Multiplication. Multiplication is simply addition repeated several times so applying the rules above we quickly find that the set patterns for each multiplication:
These product patterns are pleasingly symmetrical (easier to memorize). Here I am using 8 as the reference so these are all 8x?. But the pattern is the same just shifted so the blue origin is on what is being multiplied.
Like before the pattern ‘bounces’ off the zero, but now it is all negative on the bounce. 1x12 will show a good bounce:
Result is 21-8-1 or 12 as expected. However, the numbers are not what we expected which was 8+3+1. We still have some of the problem of the full set of numerals in that there are multiple ways to write things, and the simple rules account for it. Nothing obvious occurs to fix n0nx. In full Fibonacci it would n000n0x and the n0x would go to 0x0.
The computational rules aren’t simple like you’d want for computation, and for humans this system is poor because more numerals are needed to represent a number (8+3+1 instead of 13-1 for example). That creates more chances for error in calculations because you would have to apply the product pattern three times instead of two. Division would still be applying the negative of the product pattern, starting from the largest numeral, and repeating until cleared or the remaining number is lesser than the divisor.
Example 22 divided by 7
Other Compression Schemes:
I tried the numerals skipped, 1,2,5,13 &c. This worked out even worse.

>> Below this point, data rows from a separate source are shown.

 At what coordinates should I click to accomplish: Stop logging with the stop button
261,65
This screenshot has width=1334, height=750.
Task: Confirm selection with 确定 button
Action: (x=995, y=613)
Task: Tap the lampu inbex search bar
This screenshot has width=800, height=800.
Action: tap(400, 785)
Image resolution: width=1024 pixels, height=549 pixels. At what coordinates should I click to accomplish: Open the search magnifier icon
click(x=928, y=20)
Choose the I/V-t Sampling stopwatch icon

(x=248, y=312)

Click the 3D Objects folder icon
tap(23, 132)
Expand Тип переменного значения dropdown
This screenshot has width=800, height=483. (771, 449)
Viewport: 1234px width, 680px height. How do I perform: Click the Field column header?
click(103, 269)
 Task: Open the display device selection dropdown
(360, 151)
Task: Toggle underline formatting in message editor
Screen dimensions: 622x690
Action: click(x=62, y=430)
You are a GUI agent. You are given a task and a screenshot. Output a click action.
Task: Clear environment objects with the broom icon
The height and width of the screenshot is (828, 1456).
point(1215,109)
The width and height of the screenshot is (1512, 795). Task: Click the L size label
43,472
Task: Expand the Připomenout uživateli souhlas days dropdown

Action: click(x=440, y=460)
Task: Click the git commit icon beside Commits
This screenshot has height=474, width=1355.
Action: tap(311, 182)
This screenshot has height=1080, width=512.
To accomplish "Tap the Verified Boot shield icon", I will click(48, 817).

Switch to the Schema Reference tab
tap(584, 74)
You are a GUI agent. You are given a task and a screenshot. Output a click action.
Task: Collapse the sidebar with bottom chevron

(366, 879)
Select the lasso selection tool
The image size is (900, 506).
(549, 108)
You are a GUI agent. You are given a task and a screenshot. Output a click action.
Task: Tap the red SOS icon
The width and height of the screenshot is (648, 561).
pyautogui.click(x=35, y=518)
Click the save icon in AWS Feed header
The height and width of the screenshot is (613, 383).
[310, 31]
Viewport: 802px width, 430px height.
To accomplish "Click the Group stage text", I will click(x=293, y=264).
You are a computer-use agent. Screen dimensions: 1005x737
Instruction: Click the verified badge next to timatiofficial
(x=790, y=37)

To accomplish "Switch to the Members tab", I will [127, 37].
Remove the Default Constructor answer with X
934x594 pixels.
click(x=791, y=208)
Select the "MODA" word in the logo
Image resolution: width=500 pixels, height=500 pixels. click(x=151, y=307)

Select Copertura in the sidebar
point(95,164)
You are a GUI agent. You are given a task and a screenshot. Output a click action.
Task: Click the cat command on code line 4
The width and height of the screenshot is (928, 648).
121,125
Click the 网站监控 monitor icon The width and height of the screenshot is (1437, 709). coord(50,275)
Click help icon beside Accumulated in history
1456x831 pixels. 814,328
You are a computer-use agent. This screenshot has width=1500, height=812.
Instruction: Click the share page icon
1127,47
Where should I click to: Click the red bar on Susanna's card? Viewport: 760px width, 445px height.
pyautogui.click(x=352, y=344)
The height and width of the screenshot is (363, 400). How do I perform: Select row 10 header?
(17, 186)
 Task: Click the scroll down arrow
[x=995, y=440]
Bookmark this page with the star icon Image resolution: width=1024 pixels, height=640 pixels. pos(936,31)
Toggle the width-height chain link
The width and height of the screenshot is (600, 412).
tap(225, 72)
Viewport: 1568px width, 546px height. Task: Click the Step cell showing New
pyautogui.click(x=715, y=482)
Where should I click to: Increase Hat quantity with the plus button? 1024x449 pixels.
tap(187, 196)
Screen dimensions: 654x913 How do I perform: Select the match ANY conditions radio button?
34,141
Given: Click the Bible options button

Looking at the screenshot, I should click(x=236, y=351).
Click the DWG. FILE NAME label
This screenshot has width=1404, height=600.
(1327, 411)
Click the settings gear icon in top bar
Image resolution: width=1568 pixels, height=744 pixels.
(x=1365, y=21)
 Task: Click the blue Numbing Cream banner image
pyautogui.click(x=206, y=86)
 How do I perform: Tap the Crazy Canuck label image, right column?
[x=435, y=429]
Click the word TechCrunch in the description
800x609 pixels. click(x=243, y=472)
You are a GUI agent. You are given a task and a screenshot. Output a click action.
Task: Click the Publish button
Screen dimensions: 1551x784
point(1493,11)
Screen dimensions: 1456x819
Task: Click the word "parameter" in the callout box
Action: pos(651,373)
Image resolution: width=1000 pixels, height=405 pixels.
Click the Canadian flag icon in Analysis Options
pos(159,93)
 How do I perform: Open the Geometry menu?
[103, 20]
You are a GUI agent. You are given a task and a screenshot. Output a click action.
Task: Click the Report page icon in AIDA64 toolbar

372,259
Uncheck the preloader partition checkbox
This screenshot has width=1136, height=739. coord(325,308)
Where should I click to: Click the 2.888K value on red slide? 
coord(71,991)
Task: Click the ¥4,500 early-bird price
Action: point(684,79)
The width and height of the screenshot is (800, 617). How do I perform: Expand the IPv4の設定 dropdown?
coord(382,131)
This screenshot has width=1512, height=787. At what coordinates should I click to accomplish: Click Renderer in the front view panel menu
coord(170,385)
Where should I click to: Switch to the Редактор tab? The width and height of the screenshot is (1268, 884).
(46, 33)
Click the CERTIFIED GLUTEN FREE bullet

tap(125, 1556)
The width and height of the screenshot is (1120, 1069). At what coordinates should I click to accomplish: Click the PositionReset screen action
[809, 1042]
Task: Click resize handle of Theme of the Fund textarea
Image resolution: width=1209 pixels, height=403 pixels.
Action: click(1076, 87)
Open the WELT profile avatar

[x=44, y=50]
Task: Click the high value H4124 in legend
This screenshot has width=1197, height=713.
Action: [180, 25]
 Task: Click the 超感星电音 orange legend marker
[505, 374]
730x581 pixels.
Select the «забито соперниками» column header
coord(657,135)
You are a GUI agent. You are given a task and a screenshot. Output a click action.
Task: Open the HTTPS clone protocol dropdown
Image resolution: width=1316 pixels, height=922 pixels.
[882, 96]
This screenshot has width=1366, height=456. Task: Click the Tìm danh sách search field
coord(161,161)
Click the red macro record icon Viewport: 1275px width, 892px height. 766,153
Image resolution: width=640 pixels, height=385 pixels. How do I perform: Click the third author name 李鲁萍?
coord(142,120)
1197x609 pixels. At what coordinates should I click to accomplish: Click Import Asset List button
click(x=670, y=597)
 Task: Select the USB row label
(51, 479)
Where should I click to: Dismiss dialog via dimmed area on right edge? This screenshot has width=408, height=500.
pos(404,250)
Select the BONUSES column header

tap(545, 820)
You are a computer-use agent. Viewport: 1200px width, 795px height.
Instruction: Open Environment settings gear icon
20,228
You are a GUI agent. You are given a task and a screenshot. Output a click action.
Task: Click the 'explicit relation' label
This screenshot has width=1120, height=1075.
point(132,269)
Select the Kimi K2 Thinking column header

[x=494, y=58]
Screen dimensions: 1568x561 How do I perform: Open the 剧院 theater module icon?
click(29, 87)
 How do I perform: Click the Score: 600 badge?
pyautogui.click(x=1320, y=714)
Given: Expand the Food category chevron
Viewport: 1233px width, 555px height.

Skipping double numerals leaves dead spots - numbers that can’t be represented by combinations of numerals.
Perhaps there is some merit in considering alternatives to a string of x, n, and 0. The calculations here are all based on an anchor point, the big end, the origin, perhaps working off the big numeral is the way to go. If I have as the big numeral 13, for example, I know I can’t have +/- 8 or +/-5, or -3, writing zeros in those spots is unneeded.